May estimó en el Parlamento que es "muy probable" que Rusia esté tras el atentado, basándose en su historial de liquidación de disidentes, y en el gas nervioso usado para perpetrarlo, fabricado en laboratorios militares rusos a partir de los años 1970 y más potente que el sarín o el VX.

El científico que reveló el programa de armas químicas ruso, Vil Mirzayanov, que ahora vive en Estados Unidos, dijo que sufrir un ataque con gases Novichok es similar a ser torturado.

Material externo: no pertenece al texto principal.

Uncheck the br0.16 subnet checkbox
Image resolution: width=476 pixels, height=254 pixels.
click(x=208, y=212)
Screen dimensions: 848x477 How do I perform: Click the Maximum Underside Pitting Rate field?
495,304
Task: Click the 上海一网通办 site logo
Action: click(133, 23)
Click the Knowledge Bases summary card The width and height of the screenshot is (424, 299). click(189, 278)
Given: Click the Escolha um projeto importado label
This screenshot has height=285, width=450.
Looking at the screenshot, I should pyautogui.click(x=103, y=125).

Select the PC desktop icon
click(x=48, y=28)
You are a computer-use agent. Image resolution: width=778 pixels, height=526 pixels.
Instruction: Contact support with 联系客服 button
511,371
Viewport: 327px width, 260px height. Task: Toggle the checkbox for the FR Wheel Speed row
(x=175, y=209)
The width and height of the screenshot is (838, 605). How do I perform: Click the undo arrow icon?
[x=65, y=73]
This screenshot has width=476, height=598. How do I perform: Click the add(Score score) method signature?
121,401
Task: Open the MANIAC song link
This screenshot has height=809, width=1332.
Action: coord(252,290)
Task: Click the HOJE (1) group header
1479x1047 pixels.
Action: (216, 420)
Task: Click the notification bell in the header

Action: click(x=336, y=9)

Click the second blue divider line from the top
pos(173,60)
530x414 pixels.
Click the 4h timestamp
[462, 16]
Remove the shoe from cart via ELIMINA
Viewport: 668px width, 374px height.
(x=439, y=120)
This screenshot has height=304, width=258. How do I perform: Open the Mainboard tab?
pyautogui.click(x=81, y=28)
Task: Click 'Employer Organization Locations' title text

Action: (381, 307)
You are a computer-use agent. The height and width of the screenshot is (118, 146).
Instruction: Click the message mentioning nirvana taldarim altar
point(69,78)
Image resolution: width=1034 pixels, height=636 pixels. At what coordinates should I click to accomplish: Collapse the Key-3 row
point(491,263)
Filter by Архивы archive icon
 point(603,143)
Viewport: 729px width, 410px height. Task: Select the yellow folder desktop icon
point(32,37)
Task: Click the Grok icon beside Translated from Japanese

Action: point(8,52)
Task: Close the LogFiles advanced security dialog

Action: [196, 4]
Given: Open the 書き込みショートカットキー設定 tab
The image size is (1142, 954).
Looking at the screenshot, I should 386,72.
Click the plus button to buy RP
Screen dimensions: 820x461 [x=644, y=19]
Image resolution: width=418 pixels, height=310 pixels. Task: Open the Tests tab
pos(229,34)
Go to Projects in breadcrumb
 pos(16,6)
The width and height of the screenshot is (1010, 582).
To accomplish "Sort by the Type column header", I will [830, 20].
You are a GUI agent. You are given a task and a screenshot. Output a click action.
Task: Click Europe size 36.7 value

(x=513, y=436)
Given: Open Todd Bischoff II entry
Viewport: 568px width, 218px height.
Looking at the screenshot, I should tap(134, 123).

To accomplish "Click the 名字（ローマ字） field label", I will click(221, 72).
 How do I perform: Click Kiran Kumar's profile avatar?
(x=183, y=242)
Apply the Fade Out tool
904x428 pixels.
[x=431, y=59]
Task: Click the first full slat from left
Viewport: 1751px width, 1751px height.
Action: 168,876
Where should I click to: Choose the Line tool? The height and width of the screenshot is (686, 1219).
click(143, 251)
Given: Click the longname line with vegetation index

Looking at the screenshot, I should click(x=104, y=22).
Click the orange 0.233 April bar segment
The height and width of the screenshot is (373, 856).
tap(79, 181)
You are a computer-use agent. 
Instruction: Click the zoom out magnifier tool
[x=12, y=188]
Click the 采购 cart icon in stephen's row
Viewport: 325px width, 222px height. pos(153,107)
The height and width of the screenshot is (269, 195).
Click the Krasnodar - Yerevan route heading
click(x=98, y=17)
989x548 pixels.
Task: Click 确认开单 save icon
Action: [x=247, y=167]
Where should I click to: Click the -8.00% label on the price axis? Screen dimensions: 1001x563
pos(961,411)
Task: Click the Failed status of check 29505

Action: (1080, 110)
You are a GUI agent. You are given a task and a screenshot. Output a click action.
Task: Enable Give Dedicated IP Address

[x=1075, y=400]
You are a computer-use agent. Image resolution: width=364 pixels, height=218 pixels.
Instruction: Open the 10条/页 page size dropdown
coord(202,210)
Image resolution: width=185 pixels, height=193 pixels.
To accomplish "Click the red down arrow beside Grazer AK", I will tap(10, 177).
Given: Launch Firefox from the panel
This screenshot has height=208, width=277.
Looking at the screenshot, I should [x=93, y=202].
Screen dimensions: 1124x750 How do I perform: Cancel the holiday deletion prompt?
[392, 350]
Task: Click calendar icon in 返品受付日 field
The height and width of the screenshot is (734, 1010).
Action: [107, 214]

Investigan la muerte de otro exiliado ruso

Un exiliado ruso próximo al millonario Boris Berezovski, un enemigo del Kremlin hallado ahorcado en 2013 en el Reino Unido, apareció muerto el lunes cerca de Londres en circunstancias inexplicadas, informó ayer martes la prensa británica y rusa.

En plena escalada diplomática entre Londres y Moscú por el intento de asesinato de un ex espía ruso en la ciudad inglesa de Salisbury, este martes se conoció la muerte de Nikolai Glushkov, de 69 años, exdirectivo de la aerolínea rusa Aeroflot.

La policía británica confirmó que halló a una persona muerta el lunes por la noche en su domicilio de New Malden, un suburbio de Londres, y que por el momento se desconocen las causas de su muerte, sin revelar su identidad o edad.

Según el diario The Guardian, se trata de Glushkov, que había recibido asilo político en el Reino Unido.

"La policía contraterrorista británica lidera la investigación por precaución, por las asociaciones que se cree que tenía el hombre", explicó la policía en un comunicado. "No hay pruebas para sugerir un vínculo con el incidente en Salisbury", añadió la policía, en referencia al atentado con una arma química contra el exespía Serguéi Skripal y su hija, que se hallan muy graves.

Según el diario ruso Kommersant, que cita a una hija de Glushkov, Natalia, su cuerpo tenía signos de estrangulamiento.

Glushkov fue condenado a ocho años de cárcel por la justicia rusa en 2017 por malversación de fondos cuando era directivo de Aeroflot, y se le ordenó pagar 20 millones de dólares a la aerolínea. El exiliado se refugió en Londres para evitar la cárcel en Rusia.